There are two things with respect to the software. First concerns soundness and simple correctness for the function being simulated (whether proof checker or any other purpose), including the correctness of the representation/simulation. The second has to do with the dependability of the software-hardware combination (and also how we might discern that/when it is not dependable in some fashion).
It becomes intensely empirical to consider the physical processor. The amazing achievement is the extreme dependability of computer processors and memories when you consider the extent of their capacities and operations.
For example, we enjoy the conceit that there are 0s and 1s in there. That’s not the case. However, what we identify as manifest 0s and 1s preserves that interpretation/representation with such great fidelity that we are excused from having to look deeper into the electronic means by which that is accomplished. A company such as Intel can explain the instruction processing and operations in those terms in its documentation for use by software developers. In the early days of digital computing, we had no such luxury, when continued reliable operation of a processor was measured in minutes, not years, exposing the fragility of the electronic (or electro-mechanical) substrate.
If you want to know what the producers of all that silicon have to deal with (along with model-checking of the complexities for high performance), consider the problems of radio-frequency emanations, capacitor effects, induction, interference and coupling, and also heat transfer among those extremely small traces and transistors. Delivery of reliable power and cooling are non-trivial considerations. Even though there is a kind of logical purpose, the physics is very far removed from that when you tunnel in deep enough.
I daresay we can’t address that level with the same sort of presumed precision and certainty that we embrace in our consideration of mathematical entities. It might be better for checking our models and proofs than we are though.
A simple way of putting it might be to say that what is down there does not look like what its operation evokes for us. Aside: That happens with algorithms too. A good algorithm is unlikely to resemble the problem it is being used to solve. Sometimes algorithms are rejected for that reason, those who want to rely on the algorithm being unequipped to trust the superior simpler one.
* Dennis
PS: “As far as the laws of mathematics refer to reality, they are not certain; and as far as they are certain, they do not refer to reality.” Albert Einstein, 1921.

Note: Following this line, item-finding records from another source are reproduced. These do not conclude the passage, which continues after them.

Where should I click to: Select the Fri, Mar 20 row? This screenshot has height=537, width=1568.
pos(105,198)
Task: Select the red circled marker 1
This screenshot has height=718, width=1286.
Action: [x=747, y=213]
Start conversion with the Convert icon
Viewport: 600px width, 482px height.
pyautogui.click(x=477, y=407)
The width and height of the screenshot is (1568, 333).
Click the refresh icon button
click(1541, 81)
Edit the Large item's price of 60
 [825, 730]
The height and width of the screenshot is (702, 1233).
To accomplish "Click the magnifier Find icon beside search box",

From: Pedro Sánchez Terraf
Sent: Friday, July 29, 2022 13:58
Subject: Re: Very weak metatheories
[orcmid] [ … ]
But actually, that "proof" is ultimately running in the computer hardware, which is a physical system. The question is, which is the consistency strength of that physical system?
I'll try to make sense of the question, at least one interpretation of it (but I'd be interested in any other). The design of the components and circuitry of the computer respond to some mathematical model (laws, equations, etc.) of the underlying physics. Therefore, I should consider that my meta-meta-theory to be that supporting this model. Hence if the strength needed to support that model is supposedly stronger than PA, there is no point in lowering the intermediate meta level (that is, the logic of the proof-assisting software).
Thanks in advance for any new pointers (if there are any) on the discussion of this topic.